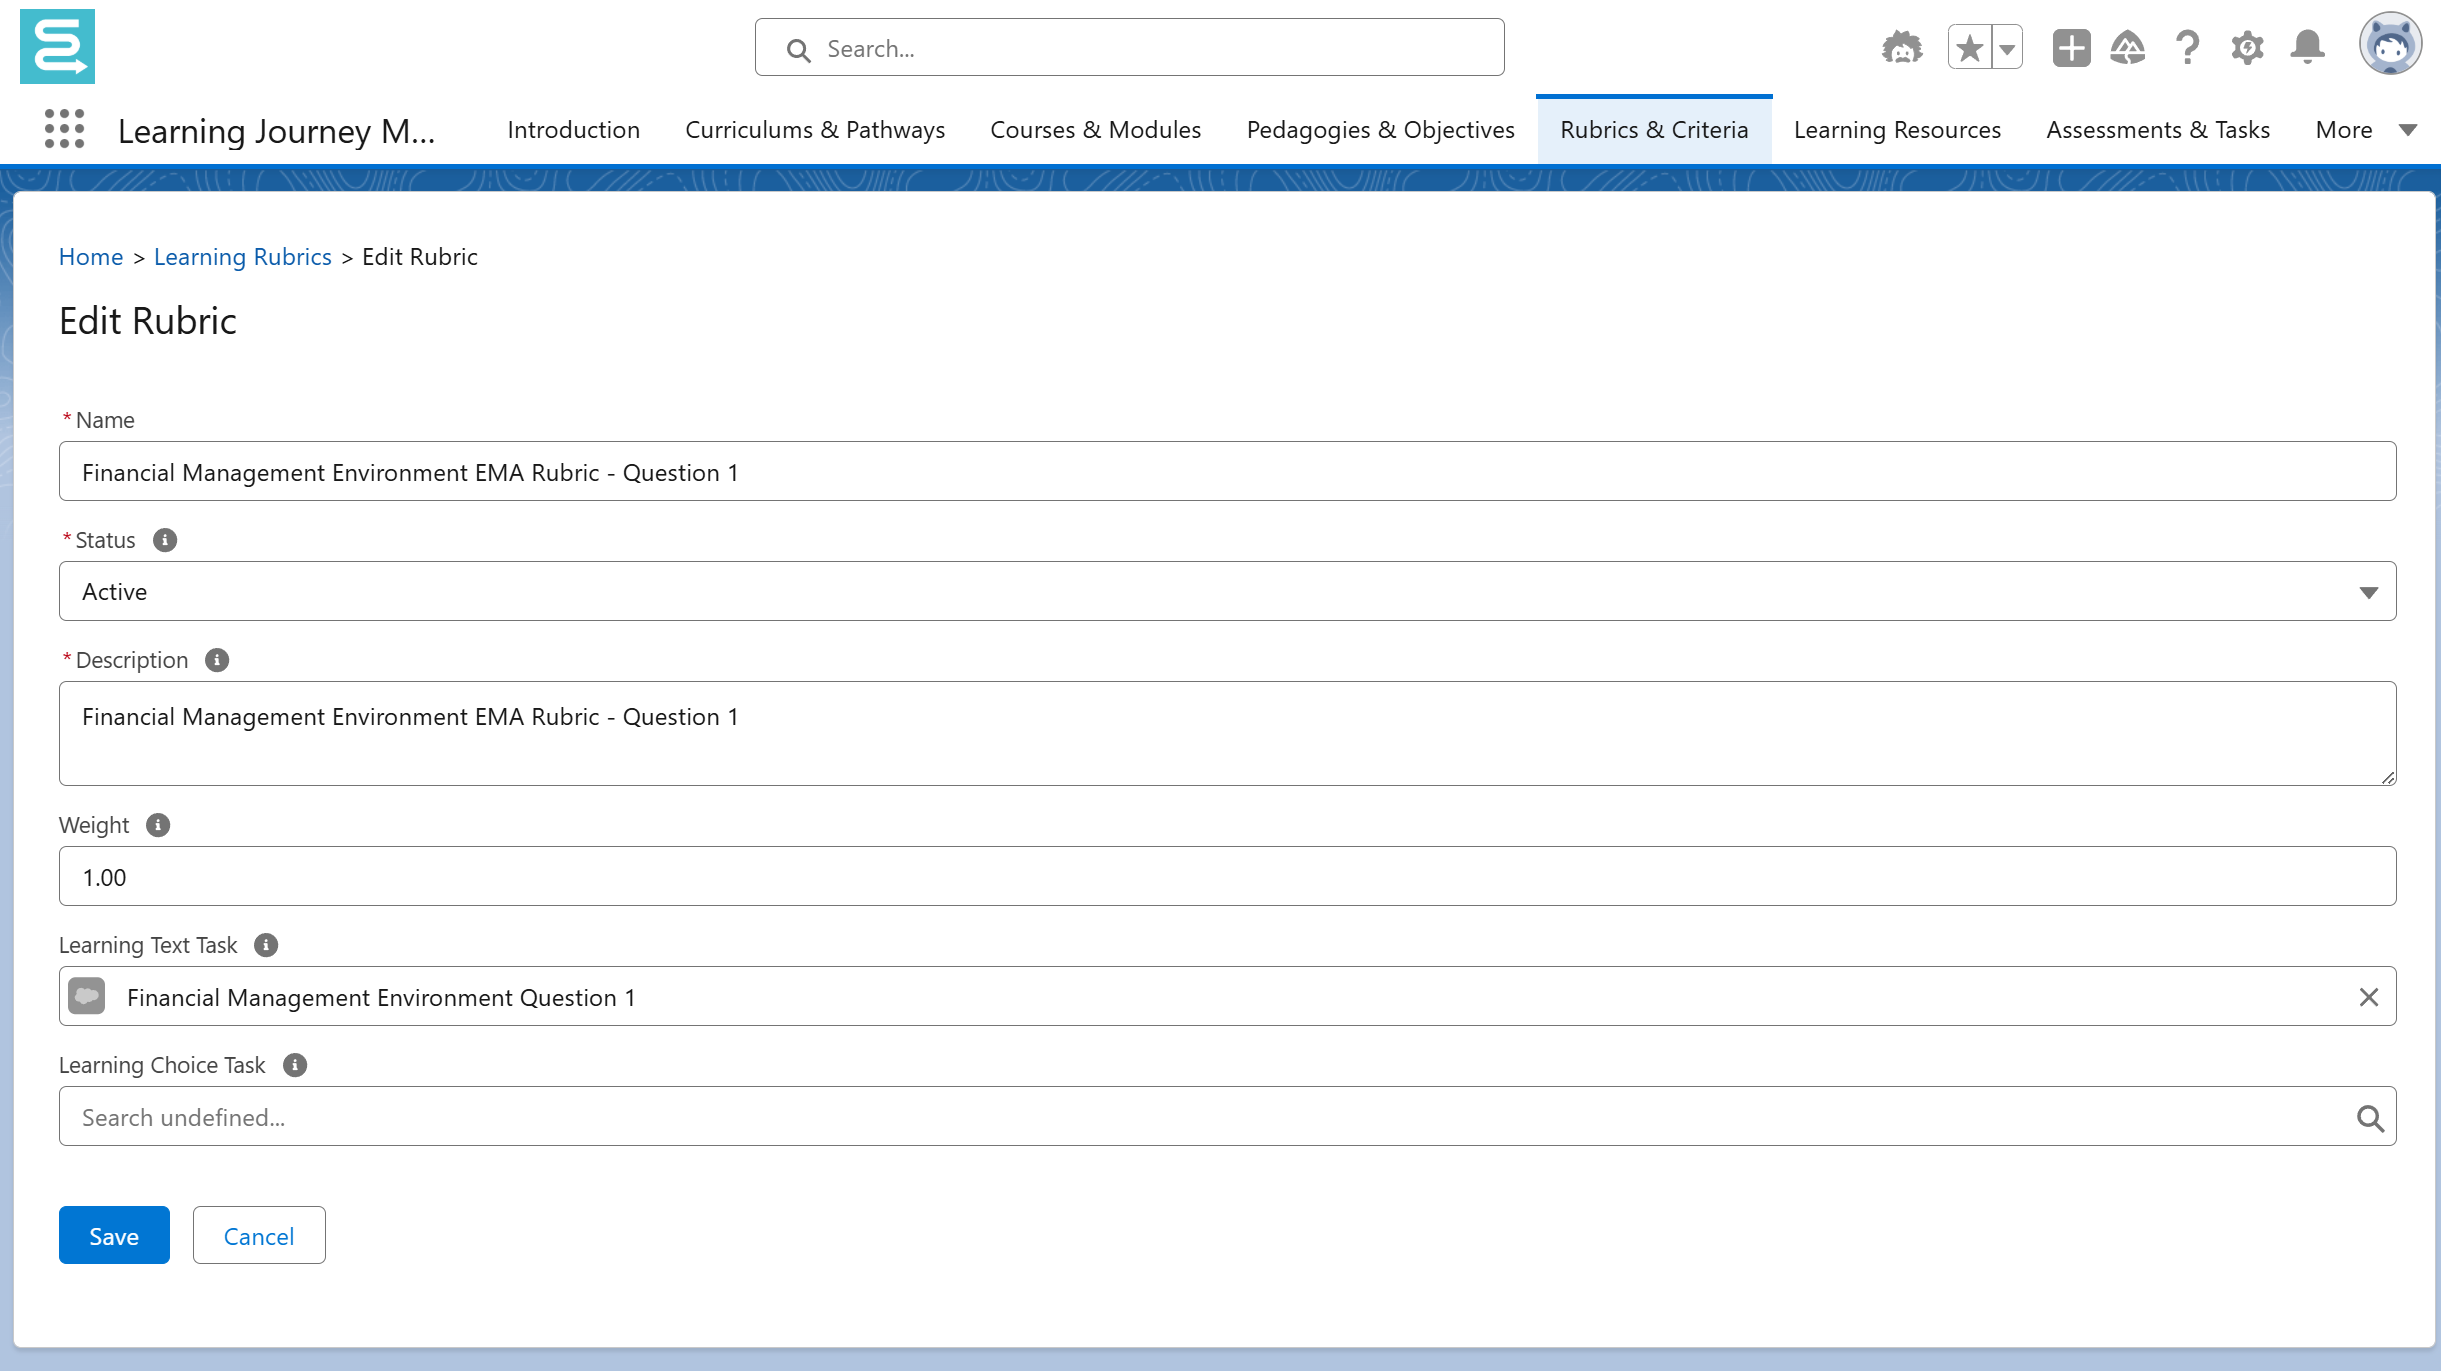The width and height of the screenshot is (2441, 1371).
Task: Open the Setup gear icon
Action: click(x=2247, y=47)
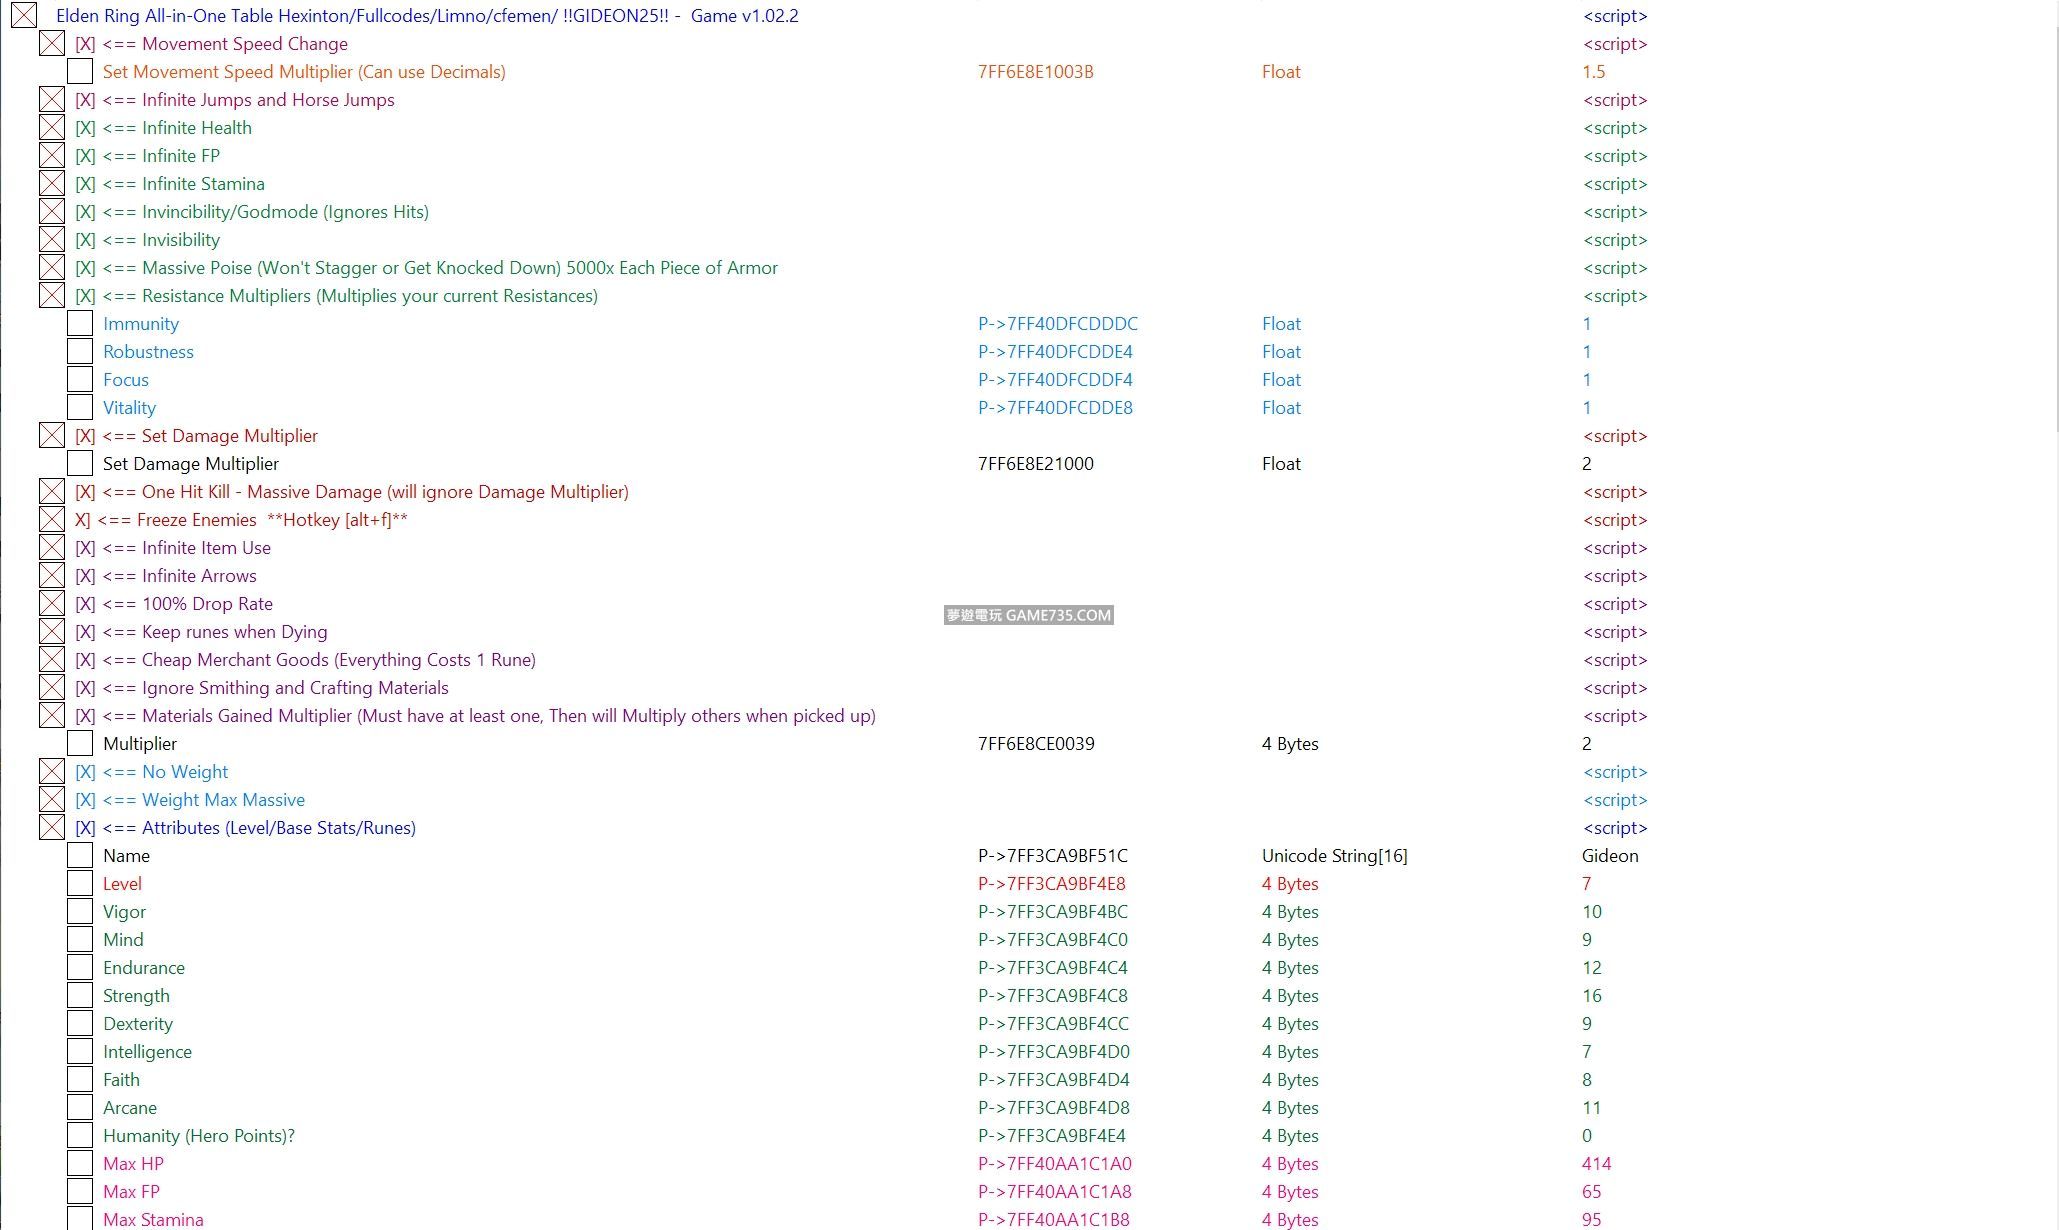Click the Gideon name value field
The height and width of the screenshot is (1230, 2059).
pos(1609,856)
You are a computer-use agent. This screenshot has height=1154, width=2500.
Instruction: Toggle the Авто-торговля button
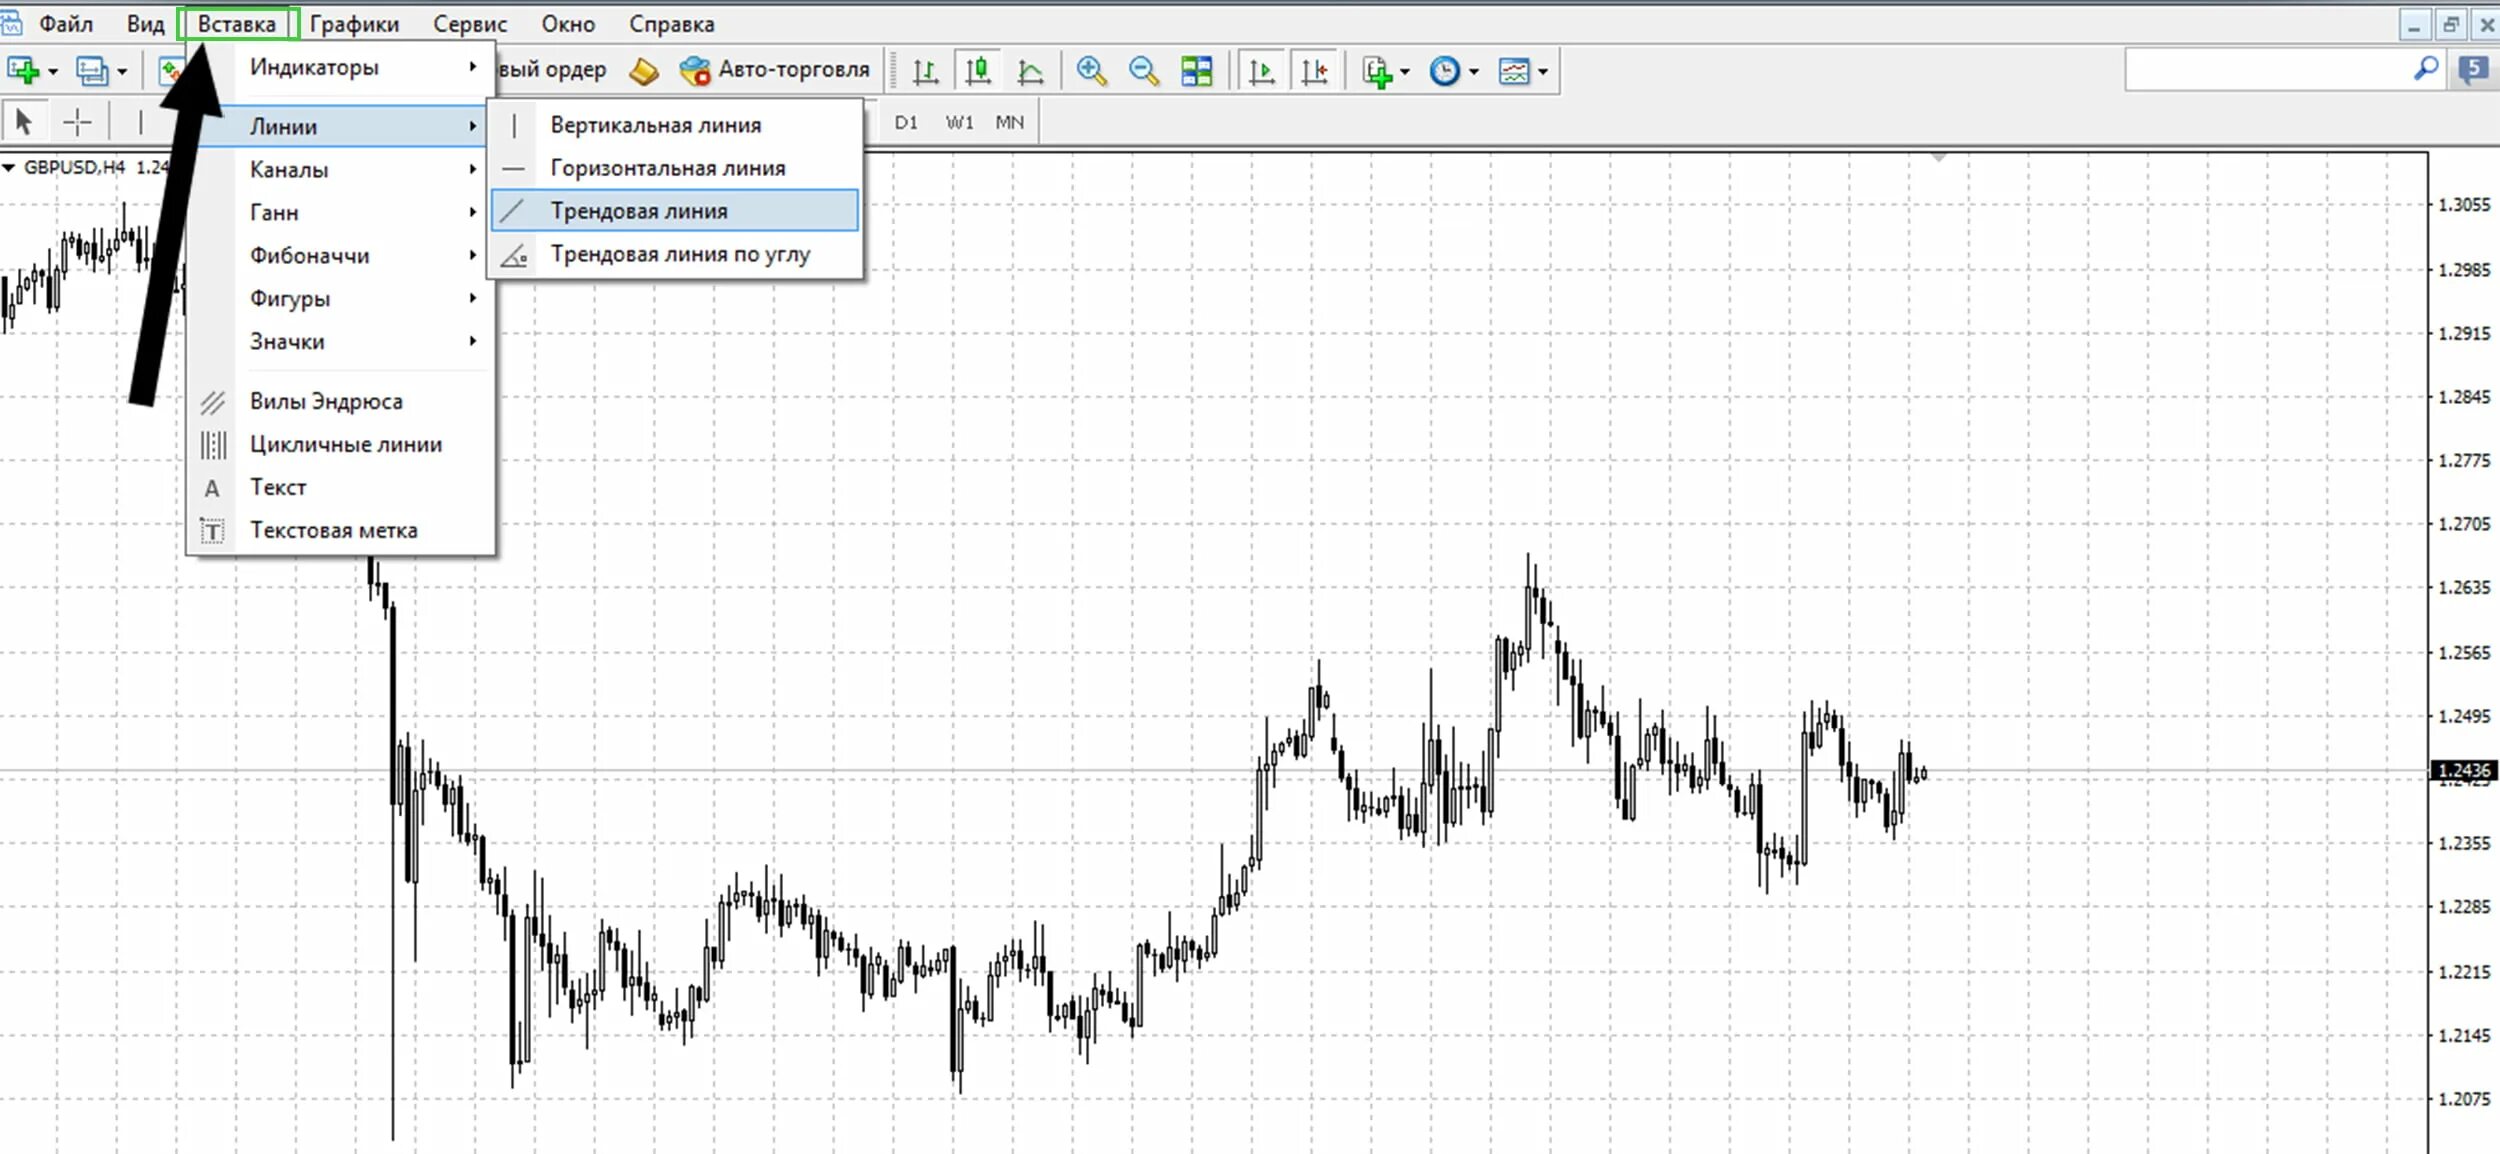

+===+

*WHAT IS NEEDED*:
From the line with "You are a computer-use" through the end of the listing, write out every line exactly, leaving out the pictures.

*RESPONSE FOR THIS EXERCISE*:
You are a computer-use agent. This screenshot has height=1154, width=2500.
Instruction: Toggle the Авто-торговля button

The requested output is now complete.